Rows of pointing data
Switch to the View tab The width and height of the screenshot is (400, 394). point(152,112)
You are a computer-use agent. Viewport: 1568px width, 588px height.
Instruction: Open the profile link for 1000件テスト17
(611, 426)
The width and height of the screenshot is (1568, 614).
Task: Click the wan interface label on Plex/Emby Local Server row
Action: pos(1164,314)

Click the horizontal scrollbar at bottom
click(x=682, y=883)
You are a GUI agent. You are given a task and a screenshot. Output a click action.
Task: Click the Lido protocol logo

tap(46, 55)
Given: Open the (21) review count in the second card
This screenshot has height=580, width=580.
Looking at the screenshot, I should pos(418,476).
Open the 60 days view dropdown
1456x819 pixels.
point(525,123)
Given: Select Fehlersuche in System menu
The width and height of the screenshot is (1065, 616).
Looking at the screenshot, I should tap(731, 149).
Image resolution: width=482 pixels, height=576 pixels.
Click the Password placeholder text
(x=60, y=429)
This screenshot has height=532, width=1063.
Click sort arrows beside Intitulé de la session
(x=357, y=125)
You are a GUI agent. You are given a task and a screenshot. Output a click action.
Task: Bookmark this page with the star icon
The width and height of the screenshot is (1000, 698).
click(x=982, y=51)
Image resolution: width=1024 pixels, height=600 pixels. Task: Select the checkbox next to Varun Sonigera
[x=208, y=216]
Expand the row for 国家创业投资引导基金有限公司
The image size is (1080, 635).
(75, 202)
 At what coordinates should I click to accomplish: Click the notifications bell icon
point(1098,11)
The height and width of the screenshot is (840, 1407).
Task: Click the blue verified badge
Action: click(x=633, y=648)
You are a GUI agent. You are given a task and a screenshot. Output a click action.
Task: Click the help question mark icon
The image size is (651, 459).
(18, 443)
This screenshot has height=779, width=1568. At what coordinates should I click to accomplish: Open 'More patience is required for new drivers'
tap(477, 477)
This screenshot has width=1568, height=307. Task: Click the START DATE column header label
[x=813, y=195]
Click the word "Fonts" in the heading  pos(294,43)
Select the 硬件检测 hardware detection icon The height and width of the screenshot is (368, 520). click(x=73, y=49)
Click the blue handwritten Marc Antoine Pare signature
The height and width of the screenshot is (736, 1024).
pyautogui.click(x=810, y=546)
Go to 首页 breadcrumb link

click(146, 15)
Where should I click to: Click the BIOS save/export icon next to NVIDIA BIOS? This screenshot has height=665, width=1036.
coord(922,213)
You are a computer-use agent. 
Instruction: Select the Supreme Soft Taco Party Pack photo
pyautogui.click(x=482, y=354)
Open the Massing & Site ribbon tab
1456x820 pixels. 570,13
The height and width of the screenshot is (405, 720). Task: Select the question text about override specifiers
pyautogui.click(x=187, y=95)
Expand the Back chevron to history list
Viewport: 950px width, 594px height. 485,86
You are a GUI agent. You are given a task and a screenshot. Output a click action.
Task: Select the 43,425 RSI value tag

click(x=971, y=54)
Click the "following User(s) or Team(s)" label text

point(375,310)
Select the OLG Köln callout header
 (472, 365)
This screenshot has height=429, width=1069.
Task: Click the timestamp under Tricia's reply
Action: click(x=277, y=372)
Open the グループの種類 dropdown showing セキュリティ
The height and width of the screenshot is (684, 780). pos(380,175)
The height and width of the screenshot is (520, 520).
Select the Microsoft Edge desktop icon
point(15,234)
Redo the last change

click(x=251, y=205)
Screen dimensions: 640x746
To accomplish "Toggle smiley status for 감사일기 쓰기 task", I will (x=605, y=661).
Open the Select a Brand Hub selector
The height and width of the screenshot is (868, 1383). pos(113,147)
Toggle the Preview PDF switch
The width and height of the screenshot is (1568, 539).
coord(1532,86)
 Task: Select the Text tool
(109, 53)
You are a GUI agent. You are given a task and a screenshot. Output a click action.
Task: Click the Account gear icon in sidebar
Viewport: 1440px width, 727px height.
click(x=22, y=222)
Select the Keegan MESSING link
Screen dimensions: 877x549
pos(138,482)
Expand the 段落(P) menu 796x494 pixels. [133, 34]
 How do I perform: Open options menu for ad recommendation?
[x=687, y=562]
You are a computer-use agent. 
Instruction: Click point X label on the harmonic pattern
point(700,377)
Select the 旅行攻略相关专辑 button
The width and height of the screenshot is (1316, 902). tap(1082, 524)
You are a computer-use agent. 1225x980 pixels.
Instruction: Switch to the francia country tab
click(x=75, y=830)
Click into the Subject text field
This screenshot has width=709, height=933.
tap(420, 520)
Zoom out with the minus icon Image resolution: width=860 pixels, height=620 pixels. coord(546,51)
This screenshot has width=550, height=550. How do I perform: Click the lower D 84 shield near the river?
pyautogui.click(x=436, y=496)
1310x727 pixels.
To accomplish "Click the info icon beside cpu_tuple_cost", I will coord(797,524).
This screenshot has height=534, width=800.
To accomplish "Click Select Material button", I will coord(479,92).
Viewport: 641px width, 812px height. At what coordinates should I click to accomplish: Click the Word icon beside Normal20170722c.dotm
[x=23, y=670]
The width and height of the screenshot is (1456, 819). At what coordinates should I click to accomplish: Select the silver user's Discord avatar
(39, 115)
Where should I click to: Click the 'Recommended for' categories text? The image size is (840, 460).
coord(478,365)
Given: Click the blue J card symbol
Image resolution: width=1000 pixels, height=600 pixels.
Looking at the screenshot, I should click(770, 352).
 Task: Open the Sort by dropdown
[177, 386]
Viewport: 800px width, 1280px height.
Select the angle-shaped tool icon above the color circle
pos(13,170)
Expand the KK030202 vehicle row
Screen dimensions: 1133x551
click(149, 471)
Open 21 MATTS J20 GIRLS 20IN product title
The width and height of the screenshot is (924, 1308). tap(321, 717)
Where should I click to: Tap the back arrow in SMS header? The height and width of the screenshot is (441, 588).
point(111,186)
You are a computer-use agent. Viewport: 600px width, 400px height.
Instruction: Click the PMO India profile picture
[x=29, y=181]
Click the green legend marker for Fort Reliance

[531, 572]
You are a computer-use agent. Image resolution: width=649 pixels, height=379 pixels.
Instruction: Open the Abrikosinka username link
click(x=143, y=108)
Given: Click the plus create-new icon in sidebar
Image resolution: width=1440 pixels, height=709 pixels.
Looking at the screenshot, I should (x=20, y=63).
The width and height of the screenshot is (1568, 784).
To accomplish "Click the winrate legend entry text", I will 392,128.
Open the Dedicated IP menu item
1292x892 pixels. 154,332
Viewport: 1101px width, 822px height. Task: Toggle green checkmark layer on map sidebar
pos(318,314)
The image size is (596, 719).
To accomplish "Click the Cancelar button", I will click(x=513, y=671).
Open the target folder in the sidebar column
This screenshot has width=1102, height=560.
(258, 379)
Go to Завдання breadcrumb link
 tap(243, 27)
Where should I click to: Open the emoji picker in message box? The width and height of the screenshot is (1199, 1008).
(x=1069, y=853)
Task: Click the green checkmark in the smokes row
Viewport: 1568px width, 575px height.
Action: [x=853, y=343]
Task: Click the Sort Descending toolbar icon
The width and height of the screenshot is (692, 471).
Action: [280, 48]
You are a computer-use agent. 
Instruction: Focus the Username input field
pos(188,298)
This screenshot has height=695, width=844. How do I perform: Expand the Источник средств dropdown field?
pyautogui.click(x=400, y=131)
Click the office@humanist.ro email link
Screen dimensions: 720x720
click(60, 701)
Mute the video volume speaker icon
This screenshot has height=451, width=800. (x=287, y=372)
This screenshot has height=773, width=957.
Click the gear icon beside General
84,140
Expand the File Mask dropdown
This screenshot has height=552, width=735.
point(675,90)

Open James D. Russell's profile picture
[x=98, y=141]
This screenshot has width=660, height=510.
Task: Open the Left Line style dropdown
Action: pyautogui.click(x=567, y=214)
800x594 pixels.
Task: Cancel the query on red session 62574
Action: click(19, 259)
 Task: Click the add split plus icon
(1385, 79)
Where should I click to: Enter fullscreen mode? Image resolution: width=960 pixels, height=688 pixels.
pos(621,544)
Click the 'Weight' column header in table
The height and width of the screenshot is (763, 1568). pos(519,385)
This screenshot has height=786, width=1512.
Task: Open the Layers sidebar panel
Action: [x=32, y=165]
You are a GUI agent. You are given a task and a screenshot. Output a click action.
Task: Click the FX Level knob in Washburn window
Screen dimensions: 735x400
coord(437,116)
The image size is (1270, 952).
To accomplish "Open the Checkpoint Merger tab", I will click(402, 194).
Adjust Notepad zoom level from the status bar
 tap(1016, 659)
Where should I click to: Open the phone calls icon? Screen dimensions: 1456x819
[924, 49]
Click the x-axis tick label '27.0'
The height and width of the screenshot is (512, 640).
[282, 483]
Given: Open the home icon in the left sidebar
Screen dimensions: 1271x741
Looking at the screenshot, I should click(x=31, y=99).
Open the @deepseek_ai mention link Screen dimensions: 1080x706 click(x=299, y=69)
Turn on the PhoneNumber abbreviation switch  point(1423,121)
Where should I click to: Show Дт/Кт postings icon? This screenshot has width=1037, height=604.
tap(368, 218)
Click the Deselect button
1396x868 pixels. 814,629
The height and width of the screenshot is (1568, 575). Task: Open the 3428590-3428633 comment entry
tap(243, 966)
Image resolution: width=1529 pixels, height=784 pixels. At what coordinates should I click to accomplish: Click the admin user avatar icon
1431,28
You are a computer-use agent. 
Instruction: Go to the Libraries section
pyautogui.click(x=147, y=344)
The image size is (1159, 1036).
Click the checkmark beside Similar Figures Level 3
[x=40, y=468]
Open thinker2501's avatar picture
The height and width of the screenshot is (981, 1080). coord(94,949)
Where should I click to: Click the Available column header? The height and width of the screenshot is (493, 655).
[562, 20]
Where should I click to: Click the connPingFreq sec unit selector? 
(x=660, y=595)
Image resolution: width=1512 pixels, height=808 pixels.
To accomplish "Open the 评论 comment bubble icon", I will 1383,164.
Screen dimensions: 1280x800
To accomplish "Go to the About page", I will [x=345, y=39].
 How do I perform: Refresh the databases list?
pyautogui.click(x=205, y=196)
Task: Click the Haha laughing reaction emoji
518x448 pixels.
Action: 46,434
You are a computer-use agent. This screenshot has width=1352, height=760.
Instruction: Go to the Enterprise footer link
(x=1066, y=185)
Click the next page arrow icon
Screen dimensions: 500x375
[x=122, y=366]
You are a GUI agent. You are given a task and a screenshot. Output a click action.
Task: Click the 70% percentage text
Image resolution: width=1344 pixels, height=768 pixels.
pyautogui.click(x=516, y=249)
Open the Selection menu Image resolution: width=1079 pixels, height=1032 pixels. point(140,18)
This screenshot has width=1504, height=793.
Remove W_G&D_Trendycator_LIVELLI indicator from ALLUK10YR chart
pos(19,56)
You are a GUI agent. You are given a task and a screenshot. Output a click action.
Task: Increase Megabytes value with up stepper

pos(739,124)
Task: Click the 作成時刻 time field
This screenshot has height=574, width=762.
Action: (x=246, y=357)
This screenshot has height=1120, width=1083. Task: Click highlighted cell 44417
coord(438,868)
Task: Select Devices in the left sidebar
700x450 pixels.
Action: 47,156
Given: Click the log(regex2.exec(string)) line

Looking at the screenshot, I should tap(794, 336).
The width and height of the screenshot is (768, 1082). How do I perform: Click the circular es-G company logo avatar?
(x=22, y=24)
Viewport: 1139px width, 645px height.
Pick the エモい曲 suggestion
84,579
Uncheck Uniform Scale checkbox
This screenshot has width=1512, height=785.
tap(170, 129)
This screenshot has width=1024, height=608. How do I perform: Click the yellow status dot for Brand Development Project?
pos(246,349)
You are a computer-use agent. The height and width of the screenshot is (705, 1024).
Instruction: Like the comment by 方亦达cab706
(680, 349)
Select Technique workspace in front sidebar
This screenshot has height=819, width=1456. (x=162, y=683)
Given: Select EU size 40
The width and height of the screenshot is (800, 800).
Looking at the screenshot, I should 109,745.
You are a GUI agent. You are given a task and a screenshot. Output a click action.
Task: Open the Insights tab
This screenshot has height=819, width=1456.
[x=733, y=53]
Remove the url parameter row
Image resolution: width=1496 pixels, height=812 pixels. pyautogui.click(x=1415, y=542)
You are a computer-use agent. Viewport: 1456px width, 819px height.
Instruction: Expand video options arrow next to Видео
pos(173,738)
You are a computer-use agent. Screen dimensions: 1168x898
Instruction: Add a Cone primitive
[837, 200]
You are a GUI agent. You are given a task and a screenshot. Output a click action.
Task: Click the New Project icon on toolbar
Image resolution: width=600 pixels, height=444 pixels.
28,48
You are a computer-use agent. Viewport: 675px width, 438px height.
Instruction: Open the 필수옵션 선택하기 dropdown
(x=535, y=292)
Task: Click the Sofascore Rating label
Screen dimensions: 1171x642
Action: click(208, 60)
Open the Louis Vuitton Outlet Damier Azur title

▶ **Short exercise**:
Return every line of the data above that holds the string "coordinates". Case counts.

▶ **Result**:
 At what coordinates should I click to accomplish: Click the notifications bell icon
This screenshot has height=779, width=1568. At what coordinates should I click to accomplish: Open 'More patience is required for new drivers'
Viewport: 641px width, 812px height. At what coordinates should I click to accomplish: Click the Word icon beside Normal20170722c.dotm
The width and height of the screenshot is (1456, 819). At what coordinates should I click to accomplish: Select the silver user's Discord avatar
Image resolution: width=1529 pixels, height=784 pixels. At what coordinates should I click to accomplish: Click the admin user avatar icon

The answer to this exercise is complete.